- [Saved data entries]
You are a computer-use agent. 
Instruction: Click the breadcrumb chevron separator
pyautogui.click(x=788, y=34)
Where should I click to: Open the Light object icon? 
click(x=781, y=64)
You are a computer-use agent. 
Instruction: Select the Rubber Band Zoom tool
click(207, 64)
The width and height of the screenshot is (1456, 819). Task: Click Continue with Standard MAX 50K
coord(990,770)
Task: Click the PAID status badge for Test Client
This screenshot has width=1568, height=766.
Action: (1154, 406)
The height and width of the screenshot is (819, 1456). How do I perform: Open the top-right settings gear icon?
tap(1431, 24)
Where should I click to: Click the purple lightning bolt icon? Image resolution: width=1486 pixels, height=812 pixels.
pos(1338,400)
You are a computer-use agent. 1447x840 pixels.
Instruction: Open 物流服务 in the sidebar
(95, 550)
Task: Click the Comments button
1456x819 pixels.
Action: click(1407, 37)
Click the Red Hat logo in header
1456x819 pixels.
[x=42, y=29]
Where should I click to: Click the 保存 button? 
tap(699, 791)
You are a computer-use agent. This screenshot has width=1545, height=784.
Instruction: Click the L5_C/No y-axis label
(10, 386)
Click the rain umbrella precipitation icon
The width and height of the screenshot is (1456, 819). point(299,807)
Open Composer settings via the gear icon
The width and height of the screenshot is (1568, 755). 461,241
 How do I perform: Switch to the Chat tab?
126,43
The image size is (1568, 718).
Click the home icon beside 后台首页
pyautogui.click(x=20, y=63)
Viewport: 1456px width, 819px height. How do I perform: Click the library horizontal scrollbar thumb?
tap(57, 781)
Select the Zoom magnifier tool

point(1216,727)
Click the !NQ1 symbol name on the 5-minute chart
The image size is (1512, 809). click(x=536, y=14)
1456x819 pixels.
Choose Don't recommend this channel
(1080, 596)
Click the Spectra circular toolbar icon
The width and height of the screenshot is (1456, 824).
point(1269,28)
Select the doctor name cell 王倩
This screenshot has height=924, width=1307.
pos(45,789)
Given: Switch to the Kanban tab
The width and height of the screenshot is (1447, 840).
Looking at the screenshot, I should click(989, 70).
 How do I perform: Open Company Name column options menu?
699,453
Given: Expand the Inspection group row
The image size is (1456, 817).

- [Exercise details] Please restate, exactly as written, the line that holds "The width and height of the screenshot is (1447, 840)." and all remaining lines of the data above, and only those.

- [Result]
The width and height of the screenshot is (1447, 840).
Looking at the screenshot, I should click(989, 70).
 How do I perform: Open Company Name column options menu?
699,453
Given: Expand the Inspection group row
The image size is (1456, 817).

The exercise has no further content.